Abdulaziz Munkaila is the managing director of AA Ataqwaah Enterprise, a thriving Ghanaian agribusiness that helps smallholder farmers in Zabzugu district in northern Ghana prepare their lands for planting and helps them finance agro-inputs. His business is booming now, but back in 2011, it almost went under after his tractor broke down before the harvesting season and he was forced to cease his work with smallholder farmers.
Failures of local agribusiness like these are all too common in Ghana’s Northern Region. This region has developed at a slower pace than the rest of the country due to its remote location, sparse population, limited resources, and the frequency of droughts, bushfires and other climate-related events. These factors, coupled with a lack of accessible credit and prohibitive interest rates—which sometimes top 30 percent—mean that northern agribusinesses lack resilience. When businesses like AA Ataqwaah Enterprise falter or fail, it has a ripple effect throughout the region. Such failures are particularly calamitous for smallholder farmers, who depend on these businesses for inputs and services.
Through support from Feed the Future, the USAID Financing Ghanaian Agriculture Project (USAID-FinGAP), works to address the fragile business climate in northern Ghana through strategic partnerships. Launched in 2013, the project aims to mobilize $75 million in private capital to agribusinesses working in the rice, maize and soy value chains and to link at least 120,000 smallholder farmers to finance.
For Abdulaziz, one USAID-FinGAP partnership has been particularly transformative—a partnership negotiated between the Danish International Development Agency (DANIDA), Sinapi Abba Savings and Loans (a USAID Development Credit Authority-backed Ghanaian microfinance institution), and U.S. tractor company John Deere, based in Illinois.
In this partnership, DANIDA provided a guarantee-backed sum of capital worth $3 million for Sinapi Abba Savings and Loans to provide highly competitive agricultural loans focused on land preparation services. The project linked the microfinance institution with the local John Deere dealer to enable tractor equipment loans for agriculture service providers like Abdulaziz. To make the financing attractive and feasible, John Deere covered four percentage points of the interest charged by the microfinance lender and offers loan recipients training and equipment warranties. Subsequently, sales at the Ghanaian John Deere dealer increased by 20 percent.
The partnership has energized Ghanaian agriculture. Sinapi Abba Savings and Loans has made 15 tractor loans to date, worth almost $450,000. As a result, agricultural service providers like AA Ataqwaah are better able to provide land preparation services to local farmers and are solvent enough to provide smallholder farmers with small loans.

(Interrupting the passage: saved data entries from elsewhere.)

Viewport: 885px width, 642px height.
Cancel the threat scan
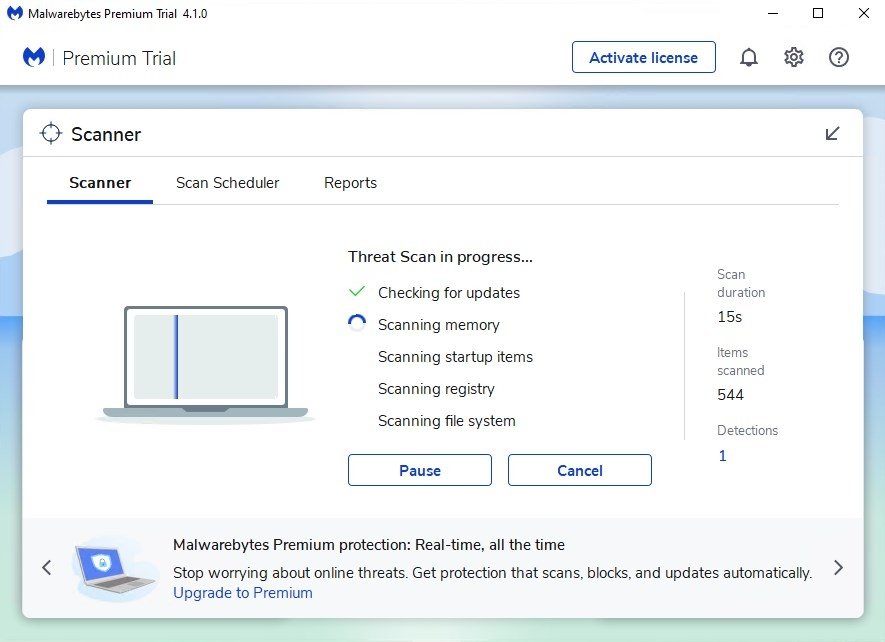[580, 470]
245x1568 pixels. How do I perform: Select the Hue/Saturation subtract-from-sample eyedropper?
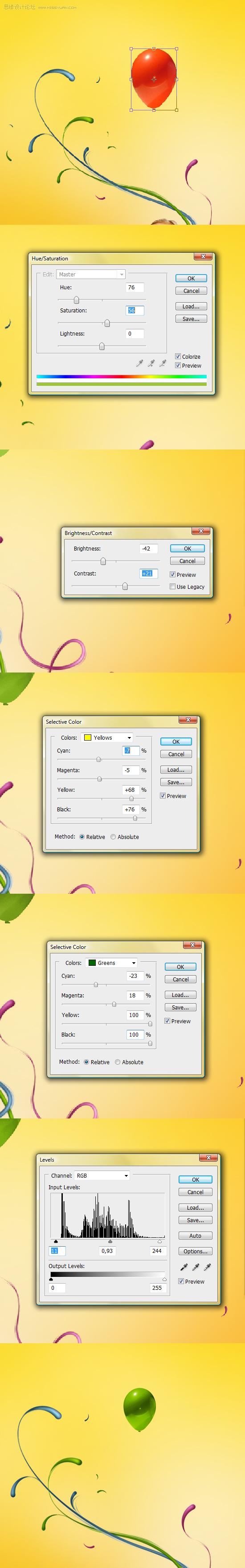pos(163,363)
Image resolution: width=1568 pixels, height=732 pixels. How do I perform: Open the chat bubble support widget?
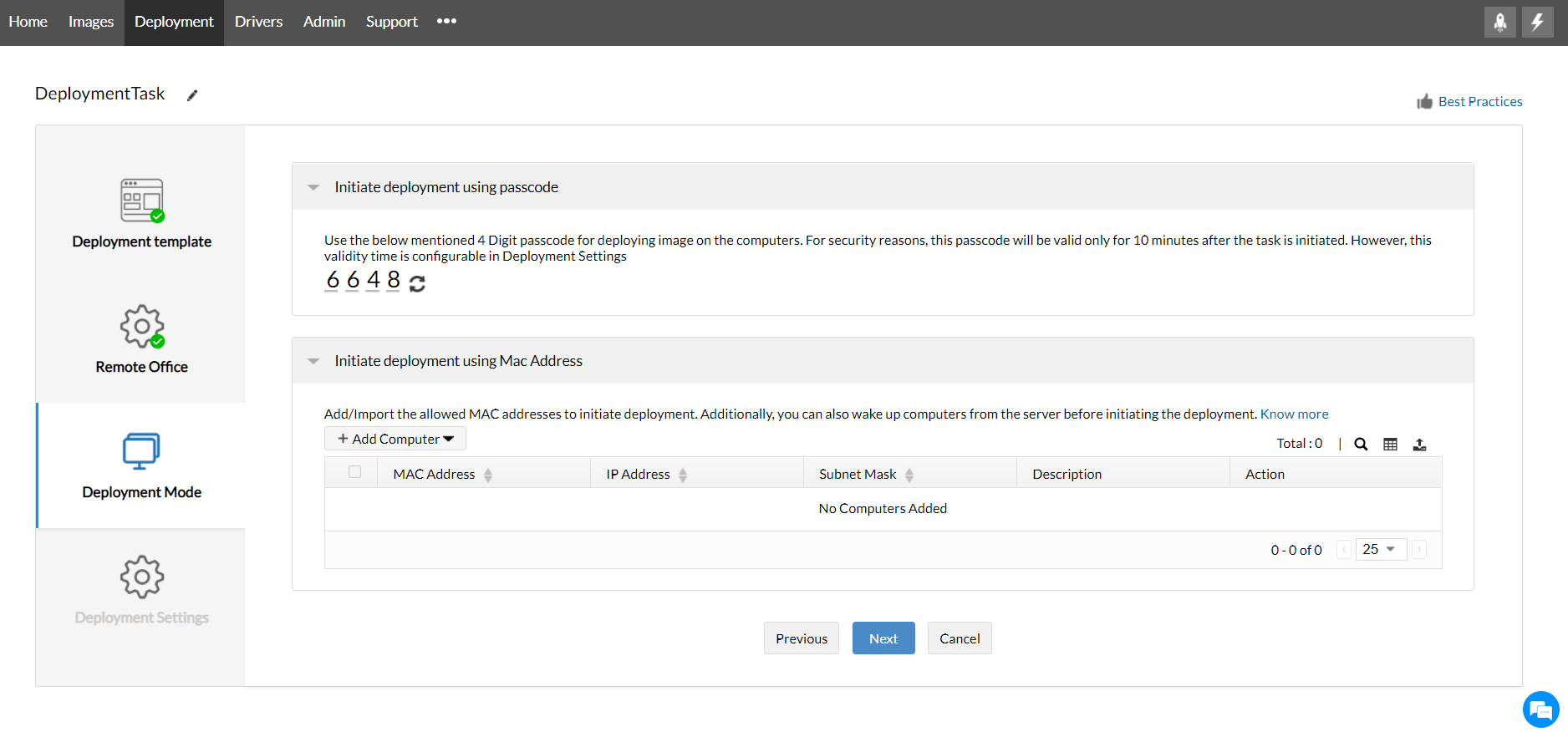tap(1540, 710)
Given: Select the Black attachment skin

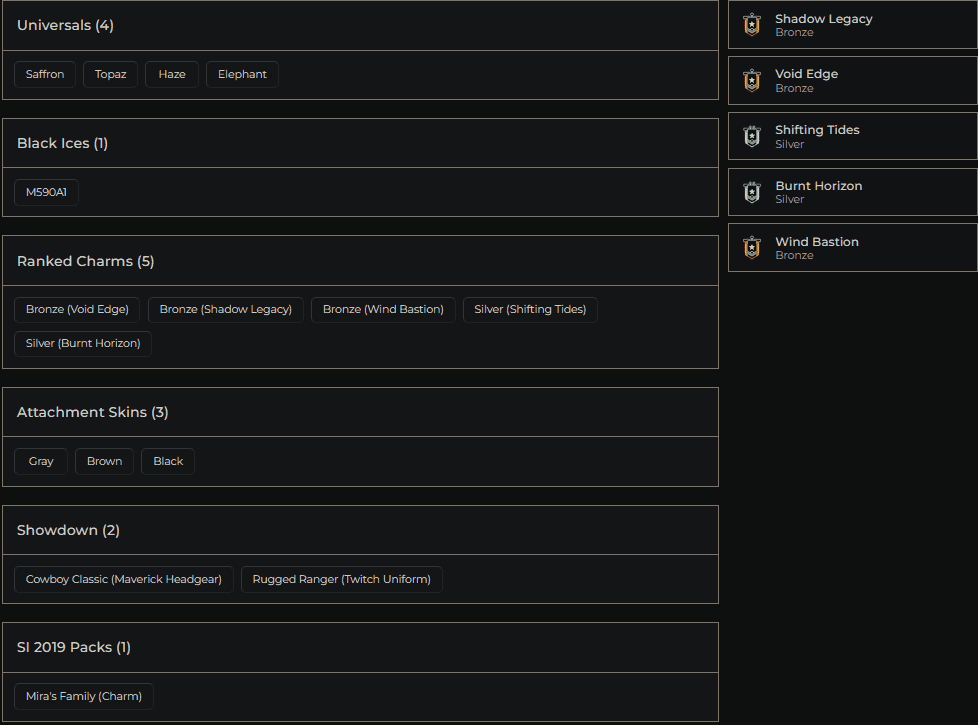Looking at the screenshot, I should click(x=167, y=461).
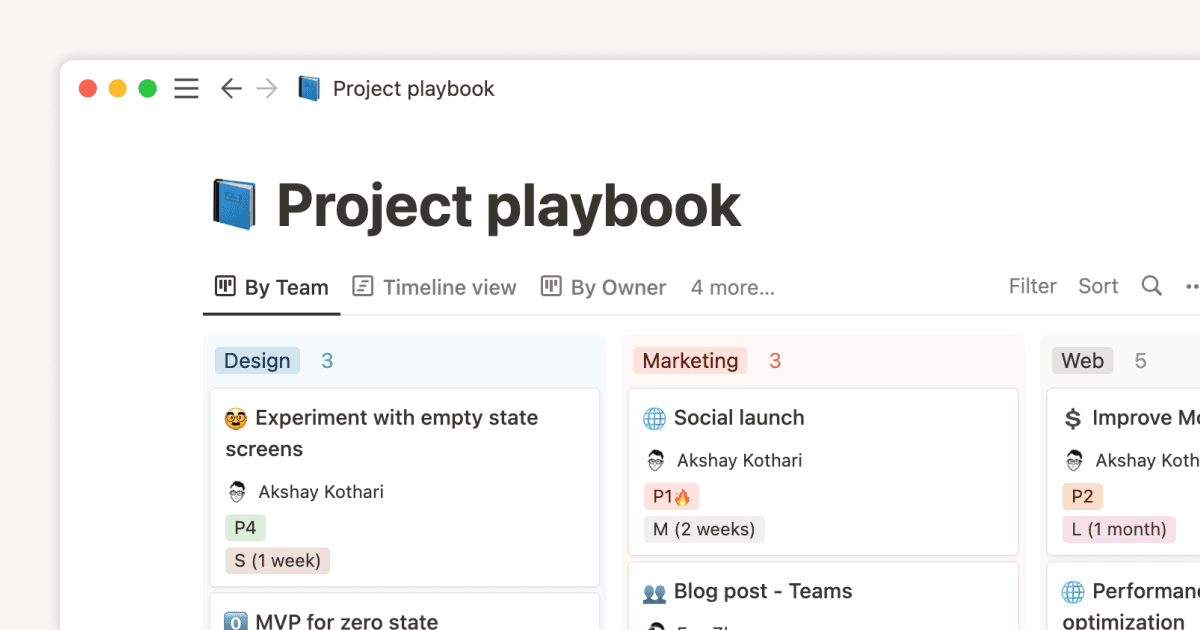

Today, Abdulaziz is the proud owner of a shiny new John Deere tractor and a consistently growing agribusiness. “Access to the John Deere tractor has been a relief to me and smallholder farmers in the area,” he said. “I plan to assist between 110 and 120 smallholders in rice and maize during the upcoming season.”
Across the North, smallholder farmers are seeing their yields increase due to the improved equipment and inputs. “We used to prepare our farms manually for nearly six to eight days per acre,” said smallholder farmer Hamida Iddrisu. With state-of-the-art tractor services, he reports that he can now prepare his land in less than a day, save money, and most importantly, better feed his family.